Monday, September 19, 2011

Memories and stories

I have realized (through the plunging popularity of my latest blog series) that a trip down memory lane is not nearly so interesting to others as it is to the person who once walked there.

Memory is a funny thing – and reading other people’s memories perhaps even more so. I’ve been reading lately a book about how babies' brains develop and there was a discussion about the plasticity of brains and memories – how over time our connections will be formed where our memories are stored with other things. Not only might our memories be imprecise due to forgetting certain events or having viewed things from only one perspective, but we will actually over time alter and embellish our own stories.

I’ve long been a fan of reading memoires and auto-biographies, especially of women writers. Margaret Laurence, Virgina Woolf, Simone de Beauvoir, Anaïs Nin.

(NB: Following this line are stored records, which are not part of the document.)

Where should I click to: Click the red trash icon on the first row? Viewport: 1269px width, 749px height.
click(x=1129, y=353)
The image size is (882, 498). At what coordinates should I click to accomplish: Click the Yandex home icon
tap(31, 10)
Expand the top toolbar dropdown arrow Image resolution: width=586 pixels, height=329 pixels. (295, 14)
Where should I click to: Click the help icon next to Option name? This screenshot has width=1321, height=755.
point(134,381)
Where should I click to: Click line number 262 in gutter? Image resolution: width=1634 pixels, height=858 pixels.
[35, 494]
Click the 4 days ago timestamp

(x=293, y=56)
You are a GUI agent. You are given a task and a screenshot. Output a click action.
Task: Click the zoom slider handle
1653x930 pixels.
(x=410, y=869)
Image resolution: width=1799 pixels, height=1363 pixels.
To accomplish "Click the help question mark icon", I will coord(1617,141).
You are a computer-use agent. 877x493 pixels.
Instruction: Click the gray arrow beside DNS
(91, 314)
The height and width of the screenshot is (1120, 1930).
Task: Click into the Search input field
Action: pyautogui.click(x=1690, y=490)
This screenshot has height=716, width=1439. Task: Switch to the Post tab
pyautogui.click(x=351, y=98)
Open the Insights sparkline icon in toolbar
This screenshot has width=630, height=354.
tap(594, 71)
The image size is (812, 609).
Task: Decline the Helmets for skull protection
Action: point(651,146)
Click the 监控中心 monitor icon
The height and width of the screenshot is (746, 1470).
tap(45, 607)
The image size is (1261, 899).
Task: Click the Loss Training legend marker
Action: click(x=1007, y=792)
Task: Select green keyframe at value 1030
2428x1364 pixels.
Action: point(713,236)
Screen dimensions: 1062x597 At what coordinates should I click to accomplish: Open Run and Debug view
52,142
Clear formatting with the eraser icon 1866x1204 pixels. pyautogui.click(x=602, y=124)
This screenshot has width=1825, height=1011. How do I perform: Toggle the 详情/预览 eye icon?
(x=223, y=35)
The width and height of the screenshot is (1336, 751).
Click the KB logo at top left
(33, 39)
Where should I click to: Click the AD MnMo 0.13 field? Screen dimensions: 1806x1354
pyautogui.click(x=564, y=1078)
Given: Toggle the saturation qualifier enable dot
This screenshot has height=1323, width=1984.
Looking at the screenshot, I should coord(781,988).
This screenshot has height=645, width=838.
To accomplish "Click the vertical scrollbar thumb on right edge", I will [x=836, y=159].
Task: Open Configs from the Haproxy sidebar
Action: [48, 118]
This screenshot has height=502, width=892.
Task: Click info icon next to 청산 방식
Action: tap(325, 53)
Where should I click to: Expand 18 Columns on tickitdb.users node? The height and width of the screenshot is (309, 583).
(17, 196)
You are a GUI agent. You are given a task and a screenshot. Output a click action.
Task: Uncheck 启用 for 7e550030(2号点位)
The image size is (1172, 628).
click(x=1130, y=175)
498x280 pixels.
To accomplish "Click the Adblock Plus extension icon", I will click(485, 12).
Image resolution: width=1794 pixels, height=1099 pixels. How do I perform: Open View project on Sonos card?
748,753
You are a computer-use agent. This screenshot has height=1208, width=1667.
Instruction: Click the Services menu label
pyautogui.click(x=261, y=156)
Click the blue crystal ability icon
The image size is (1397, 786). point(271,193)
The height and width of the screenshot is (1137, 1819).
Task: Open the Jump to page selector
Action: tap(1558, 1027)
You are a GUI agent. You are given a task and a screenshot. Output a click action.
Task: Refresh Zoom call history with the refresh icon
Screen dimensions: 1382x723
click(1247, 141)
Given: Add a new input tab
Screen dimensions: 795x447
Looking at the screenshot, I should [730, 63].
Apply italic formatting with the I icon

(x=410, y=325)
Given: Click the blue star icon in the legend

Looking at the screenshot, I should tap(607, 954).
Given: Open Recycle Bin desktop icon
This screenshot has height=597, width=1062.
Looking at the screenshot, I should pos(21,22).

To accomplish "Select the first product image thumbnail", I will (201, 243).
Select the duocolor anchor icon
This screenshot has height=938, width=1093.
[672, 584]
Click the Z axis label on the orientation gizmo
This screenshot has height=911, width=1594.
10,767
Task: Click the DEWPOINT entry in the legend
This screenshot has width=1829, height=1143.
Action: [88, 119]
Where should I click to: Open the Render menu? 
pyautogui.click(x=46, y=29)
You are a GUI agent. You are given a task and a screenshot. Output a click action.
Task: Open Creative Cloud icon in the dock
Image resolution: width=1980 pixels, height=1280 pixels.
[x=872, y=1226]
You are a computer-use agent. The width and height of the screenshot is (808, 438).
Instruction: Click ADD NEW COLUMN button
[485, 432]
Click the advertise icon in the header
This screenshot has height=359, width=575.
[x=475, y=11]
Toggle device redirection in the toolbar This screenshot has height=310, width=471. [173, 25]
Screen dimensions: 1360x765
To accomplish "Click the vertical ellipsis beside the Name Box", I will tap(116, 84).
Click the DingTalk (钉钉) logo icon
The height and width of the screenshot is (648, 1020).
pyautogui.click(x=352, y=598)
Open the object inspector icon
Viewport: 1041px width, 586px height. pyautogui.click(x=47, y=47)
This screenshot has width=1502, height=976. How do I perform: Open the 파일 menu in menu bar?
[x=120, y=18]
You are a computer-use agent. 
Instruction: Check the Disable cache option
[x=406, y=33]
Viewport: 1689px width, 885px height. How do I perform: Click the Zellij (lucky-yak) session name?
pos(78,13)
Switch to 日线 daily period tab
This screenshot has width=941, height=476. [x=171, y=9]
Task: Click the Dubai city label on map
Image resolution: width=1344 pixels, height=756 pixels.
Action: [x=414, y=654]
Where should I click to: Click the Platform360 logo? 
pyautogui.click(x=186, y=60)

The Indigo Girls have a song about Virginia Woolf which resonated with me when I first heard it:
They published your diary and that’s how I got to know you
The key to the room of your own and mind without end.
And here’s a young girl on a kind of a telephone line through time
And the voice at the other end comes like a long lost friend.
"

But I’d been enjoying memories and diaries for quite some time before I discovered the added pleasure in reading corresponding biographies which often provided more detail about things that the subject may have left out or skirted around in her own writing. Through reading various and multiple accounts of the same person, I felt I could get a fuller understanding of who she was, how she worked and what things in her life had shaped her.

But sometimes I almost felt like I was betraying her by reading what others wrote, especially in those biographies written after she was dead or without the endorsement of her family. Skeletons were brought out of closets she had built, poked and displayed. Sure, it was interesting and even salacious – but I was finding out things that she had not chosen to tell me about. Or had she simply forgotten? How are our stories shaped and told?